(Rows from a dataset)
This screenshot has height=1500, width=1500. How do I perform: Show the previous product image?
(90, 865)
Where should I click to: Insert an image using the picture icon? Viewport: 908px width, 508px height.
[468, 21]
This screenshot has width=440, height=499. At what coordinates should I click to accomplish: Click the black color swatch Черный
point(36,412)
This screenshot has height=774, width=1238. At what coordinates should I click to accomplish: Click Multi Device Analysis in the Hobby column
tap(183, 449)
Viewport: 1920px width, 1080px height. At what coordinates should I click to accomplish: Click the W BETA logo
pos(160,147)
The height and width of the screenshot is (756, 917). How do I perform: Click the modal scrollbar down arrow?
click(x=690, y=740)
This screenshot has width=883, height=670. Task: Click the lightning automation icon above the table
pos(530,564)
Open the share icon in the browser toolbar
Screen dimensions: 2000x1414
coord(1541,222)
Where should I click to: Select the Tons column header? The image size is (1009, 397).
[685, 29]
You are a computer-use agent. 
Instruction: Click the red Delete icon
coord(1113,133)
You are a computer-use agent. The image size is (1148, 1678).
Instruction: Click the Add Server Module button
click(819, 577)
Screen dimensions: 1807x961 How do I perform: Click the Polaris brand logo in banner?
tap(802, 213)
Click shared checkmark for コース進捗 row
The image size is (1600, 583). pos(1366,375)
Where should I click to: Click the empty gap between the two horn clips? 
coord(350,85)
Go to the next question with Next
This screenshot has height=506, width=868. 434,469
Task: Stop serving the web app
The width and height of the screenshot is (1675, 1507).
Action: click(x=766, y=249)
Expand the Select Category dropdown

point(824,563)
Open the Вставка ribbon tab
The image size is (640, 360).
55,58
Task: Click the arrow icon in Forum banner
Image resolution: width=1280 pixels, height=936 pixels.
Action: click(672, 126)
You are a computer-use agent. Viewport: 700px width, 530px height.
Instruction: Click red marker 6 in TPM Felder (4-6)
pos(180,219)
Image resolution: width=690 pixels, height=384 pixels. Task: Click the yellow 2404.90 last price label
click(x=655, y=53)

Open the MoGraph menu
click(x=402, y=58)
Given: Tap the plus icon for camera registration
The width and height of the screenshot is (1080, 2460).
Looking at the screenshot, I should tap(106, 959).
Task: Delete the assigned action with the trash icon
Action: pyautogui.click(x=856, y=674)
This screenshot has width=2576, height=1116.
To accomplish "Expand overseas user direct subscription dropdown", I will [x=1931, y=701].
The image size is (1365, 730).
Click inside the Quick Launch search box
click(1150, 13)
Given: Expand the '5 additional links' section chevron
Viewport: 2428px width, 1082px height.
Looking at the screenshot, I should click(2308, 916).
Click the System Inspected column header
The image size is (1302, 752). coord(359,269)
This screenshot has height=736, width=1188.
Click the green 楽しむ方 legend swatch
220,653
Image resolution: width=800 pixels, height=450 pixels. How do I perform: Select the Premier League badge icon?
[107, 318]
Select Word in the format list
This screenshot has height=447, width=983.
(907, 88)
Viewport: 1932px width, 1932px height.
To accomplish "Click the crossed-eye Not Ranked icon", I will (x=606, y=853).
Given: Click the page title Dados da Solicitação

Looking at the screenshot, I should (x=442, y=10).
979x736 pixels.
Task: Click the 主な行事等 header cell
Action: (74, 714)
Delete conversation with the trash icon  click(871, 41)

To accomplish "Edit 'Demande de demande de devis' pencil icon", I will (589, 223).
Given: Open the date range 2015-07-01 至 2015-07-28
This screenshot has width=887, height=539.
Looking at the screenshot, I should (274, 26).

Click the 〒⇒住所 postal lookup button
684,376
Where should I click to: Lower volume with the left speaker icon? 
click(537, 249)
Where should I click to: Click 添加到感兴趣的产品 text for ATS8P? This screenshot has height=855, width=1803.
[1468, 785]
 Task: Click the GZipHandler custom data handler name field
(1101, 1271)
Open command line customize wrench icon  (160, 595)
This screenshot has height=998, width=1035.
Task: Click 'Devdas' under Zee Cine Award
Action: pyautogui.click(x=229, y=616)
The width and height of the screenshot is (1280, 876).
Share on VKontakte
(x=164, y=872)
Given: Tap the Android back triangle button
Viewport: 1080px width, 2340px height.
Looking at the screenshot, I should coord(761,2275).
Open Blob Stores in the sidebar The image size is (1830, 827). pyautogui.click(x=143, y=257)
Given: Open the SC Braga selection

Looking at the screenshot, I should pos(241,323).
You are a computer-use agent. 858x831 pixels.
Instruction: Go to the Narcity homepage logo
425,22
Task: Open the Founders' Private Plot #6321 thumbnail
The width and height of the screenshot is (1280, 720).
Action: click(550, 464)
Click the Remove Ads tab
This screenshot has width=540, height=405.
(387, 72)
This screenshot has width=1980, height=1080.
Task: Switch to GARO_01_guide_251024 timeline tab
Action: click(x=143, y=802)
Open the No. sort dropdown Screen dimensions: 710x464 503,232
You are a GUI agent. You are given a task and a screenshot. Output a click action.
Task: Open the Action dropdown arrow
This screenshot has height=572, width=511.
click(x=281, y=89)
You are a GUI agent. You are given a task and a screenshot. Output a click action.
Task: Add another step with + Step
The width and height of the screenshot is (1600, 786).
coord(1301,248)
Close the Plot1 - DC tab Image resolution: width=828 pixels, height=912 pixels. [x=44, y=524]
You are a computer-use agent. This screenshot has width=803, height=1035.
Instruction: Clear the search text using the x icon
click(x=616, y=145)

EXERCISE DESCRIPTION — Update the items above by changing every "computer-use agent" to "desktop assistant", and write out all the lines again with nothing else altered.

ANSWER —
This screenshot has height=1500, width=1500. How do I perform: Show the previous product image?
(90, 865)
Where should I click to: Insert an image using the picture icon? Viewport: 908px width, 508px height.
[468, 21]
This screenshot has width=440, height=499. At what coordinates should I click to accomplish: Click the black color swatch Черный
point(36,412)
This screenshot has height=774, width=1238. At what coordinates should I click to accomplish: Click Multi Device Analysis in the Hobby column
tap(183, 449)
Viewport: 1920px width, 1080px height. At what coordinates should I click to accomplish: Click the W BETA logo
pos(160,147)
The height and width of the screenshot is (756, 917). How do I perform: Click the modal scrollbar down arrow?
click(x=690, y=740)
This screenshot has width=883, height=670. Task: Click the lightning automation icon above the table
pos(530,564)
Open the share icon in the browser toolbar
Screen dimensions: 2000x1414
coord(1541,222)
Where should I click to: Select the Tons column header? The image size is (1009, 397).
[685, 29]
You are a desktop assistant. 
Instruction: Click the red Delete icon
coord(1113,133)
You are a desktop assistant. The image size is (1148, 1678).
Instruction: Click the Add Server Module button
click(819, 577)
Screen dimensions: 1807x961 How do I perform: Click the Polaris brand logo in banner?
tap(802, 213)
Click shared checkmark for コース進捗 row
The image size is (1600, 583). pos(1366,375)
Where should I click to: Click the empty gap between the two horn clips? 
coord(350,85)
Go to the next question with Next
This screenshot has height=506, width=868. 434,469
Task: Stop serving the web app
The width and height of the screenshot is (1675, 1507).
Action: click(x=766, y=249)
Expand the Select Category dropdown

point(824,563)
Open the Вставка ribbon tab
The image size is (640, 360).
55,58
Task: Click the arrow icon in Forum banner
Image resolution: width=1280 pixels, height=936 pixels.
Action: click(672, 126)
You are a desktop assistant. Viewport: 700px width, 530px height.
Instruction: Click red marker 6 in TPM Felder (4-6)
pos(180,219)
Image resolution: width=690 pixels, height=384 pixels. Task: Click the yellow 2404.90 last price label
click(x=655, y=53)

Open the MoGraph menu
click(x=402, y=58)
Given: Tap the plus icon for camera registration
The width and height of the screenshot is (1080, 2460).
Looking at the screenshot, I should tap(106, 959).
Task: Delete the assigned action with the trash icon
Action: pyautogui.click(x=856, y=674)
This screenshot has width=2576, height=1116.
To accomplish "Expand overseas user direct subscription dropdown", I will [x=1931, y=701].
The image size is (1365, 730).
Click inside the Quick Launch search box
click(1150, 13)
Given: Expand the '5 additional links' section chevron
Viewport: 2428px width, 1082px height.
Looking at the screenshot, I should click(2308, 916).
Click the System Inspected column header
The image size is (1302, 752). coord(359,269)
This screenshot has height=736, width=1188.
Click the green 楽しむ方 legend swatch
220,653
Image resolution: width=800 pixels, height=450 pixels. How do I perform: Select the Premier League badge icon?
[107, 318]
Select Word in the format list
This screenshot has height=447, width=983.
(907, 88)
Viewport: 1932px width, 1932px height.
To accomplish "Click the crossed-eye Not Ranked icon", I will (x=606, y=853).
Given: Click the page title Dados da Solicitação

Looking at the screenshot, I should (x=442, y=10).
979x736 pixels.
Task: Click the 主な行事等 header cell
Action: (74, 714)
Delete conversation with the trash icon  click(871, 41)

To accomplish "Edit 'Demande de demande de devis' pencil icon", I will (589, 223).
Given: Open the date range 2015-07-01 至 2015-07-28
This screenshot has width=887, height=539.
Looking at the screenshot, I should (274, 26).

Click the 〒⇒住所 postal lookup button
684,376
Where should I click to: Lower volume with the left speaker icon? 
click(537, 249)
Where should I click to: Click 添加到感兴趣的产品 text for ATS8P? This screenshot has height=855, width=1803.
[1468, 785]
 Task: Click the GZipHandler custom data handler name field
(1101, 1271)
Open command line customize wrench icon  (160, 595)
This screenshot has height=998, width=1035.
Task: Click 'Devdas' under Zee Cine Award
Action: pyautogui.click(x=229, y=616)
The width and height of the screenshot is (1280, 876).
Share on VKontakte
(x=164, y=872)
Given: Tap the Android back triangle button
Viewport: 1080px width, 2340px height.
Looking at the screenshot, I should coord(761,2275).
Open Blob Stores in the sidebar The image size is (1830, 827). pyautogui.click(x=143, y=257)
Given: Open the SC Braga selection

Looking at the screenshot, I should pos(241,323).
You are a desktop assistant. 858x831 pixels.
Instruction: Go to the Narcity homepage logo
425,22
Task: Open the Founders' Private Plot #6321 thumbnail
The width and height of the screenshot is (1280, 720).
Action: click(550, 464)
Click the Remove Ads tab
This screenshot has width=540, height=405.
(387, 72)
This screenshot has width=1980, height=1080.
Task: Switch to GARO_01_guide_251024 timeline tab
Action: click(x=143, y=802)
Open the No. sort dropdown Screen dimensions: 710x464 503,232
You are a GUI agent. You are given a task and a screenshot. Output a click action.
Task: Open the Action dropdown arrow
This screenshot has height=572, width=511.
click(x=281, y=89)
You are a GUI agent. You are given a task and a screenshot. Output a click action.
Task: Add another step with + Step
The width and height of the screenshot is (1600, 786).
coord(1301,248)
Close the Plot1 - DC tab Image resolution: width=828 pixels, height=912 pixels. [x=44, y=524]
You are a desktop assistant. This screenshot has width=803, height=1035.
Instruction: Clear the search text using the x icon
click(x=616, y=145)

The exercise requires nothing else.